Were the US air crews who dropped atomic bombs on Hiroshima and Nagasaki, vaporizing thousands of civilians, “honorable”?

She betrayed the current rulers of her country.

Equating the current ruler(s) of a country with the country itself is a fairly authoritarian viewpoint (which of course you have every right to hold). But from the character’s point of view (based on her dialogue), she was acting in the defense of her country.

I’m with you.

The other point of view leads to ideas such as ‘I was only following orders’ as a valid justification for … pretty much anything.

Like Washington, Jefferson, etc.

Others have covered the Deutschland Uber Alles aspects of this thinking. To fight against an unjust government is not dishonorable, to defend an unjust government is not honorable.

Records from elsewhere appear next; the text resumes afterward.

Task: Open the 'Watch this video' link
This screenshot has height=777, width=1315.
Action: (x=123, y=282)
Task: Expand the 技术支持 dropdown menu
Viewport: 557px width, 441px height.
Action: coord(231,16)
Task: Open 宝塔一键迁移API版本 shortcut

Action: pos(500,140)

Makes me want to see that movie again.

On the topic of Pitt’s comedy chops; he did at least two Tonight Show videos with Jimmy Fallon that I remember fondly–one in which they were yodeling across the Manhattan rooftops, and one in which they (supposedly) competed in break-dancing. (IMDb seems to indicate these happened in 2013 and 2014.) Good stuff.

eta: I did some more searching to see if I could find the videos to link, but all the sites that came up look pretty questionable, so…no.

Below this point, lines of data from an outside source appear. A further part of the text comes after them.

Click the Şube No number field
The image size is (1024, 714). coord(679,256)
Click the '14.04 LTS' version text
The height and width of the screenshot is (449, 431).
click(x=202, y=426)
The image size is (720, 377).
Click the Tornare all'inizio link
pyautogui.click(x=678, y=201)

It seems a lot of people here are conflating “honorable” with “good,” which is an error. There absolutely were plenty of Nazis who were honorable people. This fact should not cause one to reconsider the Nazi party - it should cause them to reconsider the concept of “honor.”

Landa is an honorable man - he keeps his word, he moves effortlessly and comfortably in aristocratic circles, and he is faultlessly polite even to people he is about to exterminate as vermin. Raines is not an honorable man. He lies to his enemies, he murders prisoners who have surrendered, and he gives absolutely no shits about any aspect of being a “gentleman.” People like Landa gave us the Holocaust. People like Raines ended it. That right there tells you the value of honor.

Are you suggesting these two as examples of honorable men? Because if being a Nazi disqualifies one from being honorable, it seems “owning slaves” should be equally disqualifying.

Could you perhaps define what you mean by honorable then? Because I’m just not seeing it.

This seems rather disingenuous. The point had been made that

That point was refuted by reference to those who rebelled against their country and yet are not generally considered to have “betrayed” their country, nor to have behaved dishonorably by rebelling.

So how about John Adams, Thomas Paine, and Alexander Hamilton? Did they “betray their country”? Do they fail to be “honorable men” due to their rebellion against their government?

These definitions of ‘honor’ and ‘honorable’ seem unusual, and unlikely to receive wide acceptance. “Honorable” as a fair description of someone who murders people on the basis of their religion? Many would dispute that.

But of course a language is a living thing; that could change.

Then again, people exactly like Raines gave us Jim Crow and the Ku Klux Klan.

Or, to translate: people ain’t no good in general, only in specific.

I’m not Miller but I see the obvious disconnect. “Honour” has meant many things in different cultures but it’s generally following a code that sets the functioning of a righteous society above personal desires. You are clearly baffled that someone who is not following your modern western code of honor would be called honorable. They are following the code from their culture and time. Honorable sounds good but it’s not necessarily. It’s just following a code which may or not be good. “Honor killings” aren’t named ironically.